Santa Clara County union negotiators share new proposal details amid strike delay
SEIU International President Mary Kay Henry applauds the negotiating team of SEIU Local 521 as its Chief Elected Officer Riko Mendez raises his fist in salute at a news conference Friday October 11, 2019. Photo by Adam F. Hutton.

With an ongoing labor strike interrupted by intentional PG&E blackouts across Santa Clara County, members of SEIU Local 521’s bargaining team spent the last two days preparing a contract proposal for the 12,000 county workers it represents, the union announced at a news conference Friday afternoon.

Negotiators declined to discuss many of the specific details of the proposal at the news conference, saying they just finished it and had not yet delivered it to county leaders. But Local 521 president Janet Diaz, who has worked at a county hospital for 17 years, highlighted a key element of the union’s proposal.

“As of today, we’ve been in negotiations with the county for nearly seven months,” Diaz said. “And we are pleased to announce today that we are presenting a comprehensive proposal to the county. This is a community-focused proposal, ensuring accountability for the county, and to address the widespread vacancies that put the health and safety of our residents at risk.”

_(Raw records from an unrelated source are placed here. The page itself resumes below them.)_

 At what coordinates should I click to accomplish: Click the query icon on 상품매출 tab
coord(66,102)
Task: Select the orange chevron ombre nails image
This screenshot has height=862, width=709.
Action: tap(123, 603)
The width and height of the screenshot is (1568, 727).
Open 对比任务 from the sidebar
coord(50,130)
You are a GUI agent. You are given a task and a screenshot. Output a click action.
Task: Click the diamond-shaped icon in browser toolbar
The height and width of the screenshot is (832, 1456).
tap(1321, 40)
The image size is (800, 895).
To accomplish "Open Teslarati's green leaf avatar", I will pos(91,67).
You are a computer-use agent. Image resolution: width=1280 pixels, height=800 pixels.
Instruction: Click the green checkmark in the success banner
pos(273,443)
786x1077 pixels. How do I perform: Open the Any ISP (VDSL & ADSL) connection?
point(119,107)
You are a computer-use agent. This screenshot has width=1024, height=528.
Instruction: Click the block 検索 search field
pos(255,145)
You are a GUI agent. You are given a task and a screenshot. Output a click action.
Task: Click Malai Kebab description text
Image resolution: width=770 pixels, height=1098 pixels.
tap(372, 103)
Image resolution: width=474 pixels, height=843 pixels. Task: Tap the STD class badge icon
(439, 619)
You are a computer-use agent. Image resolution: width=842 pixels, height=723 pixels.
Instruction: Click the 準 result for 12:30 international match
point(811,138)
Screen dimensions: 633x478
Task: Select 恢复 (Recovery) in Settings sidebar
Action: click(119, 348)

The union president said Santa Clara County is suffering from staffing shortages across all departments — and the remaining workers have to pick up the slack. She said the proposal calls on the county to fill the vacant positions they have already budgeted for, or start turning over a portion of those funds to the workers who keep the departments running in spite of the county’s recruitment and retention troubles.

“If our county continues to disregard the vacancy challenge, the workers are stuck doing more,” Diaz said. “We at least deserve to be compensated for these fully budgeted positions that are unfilled.”

Local 521 members have been on strike since Oct. 2, with as many as 1,000 county employees stopping work to join the picket lines in protest, according to the union’s estimates. Union leaders called out different workers at various county departments to stop work on different days and join the picket lines last week and continued through Tuesday. County leaders say they were prepared for the work stoppage and have been maintaining services with minimal disruption while union members have been on strike.

The union announced late Tuesday that it would suspend strike activities indefinitely as the electric utility juggernaut initiated its “public safety power shutoff,” saying high winds could cause equipment to spark more wildfires like last year’s deadly Camp Fire.

Diaz said workers suspended the strike as a public safety concern while thousands of South Bay residents were living without electricity.

But that doesn’t mean the strike is over, said Jason Dorsey, a maintenance mechanic at the county’s Facilities and Fleet department and a negotiator on the union’s bargaining team.

“We’re very proud of that decision,” said Dorsey, who has worked for the county for 14 years. “It was a direct reflection of what our fight has always been about — to ensure that our community has the necessary services to be both healthy and safe.

“But let me be very clear,” Dorsey continued. “The unfair labor practice strike against the county is still on. Our members are ready to return to the picket lines at a moment’s notice.”

Over the past two days, while strike activities have been suspended, union negotiators have been preparing a new contract proposal to take to county leaders. Members of the union voted to strike at the end of August and staged various protests and acts of civil disobedience in September — including 14 of its members getting arrested for blocking traffic and marching hundreds of workers up to County Executive Officer Jeff Smith’s office before the strike was declared.

“I don’t know what to expect,” Smith said in anticipation of the union’s proposal in an interview with San Jose Spotlight on Wednesday.

“I hope they will come back with a proposal that we can discuss,” he added. “I don’t know if it will be something that we can accept outright or whether we’ll want to offer a counter proposal, but I am encouraged that there is interest in coming back to the negotiating table. Hopefully we’ll be able to stop the strike because it puts the safety and health of the community at risk.”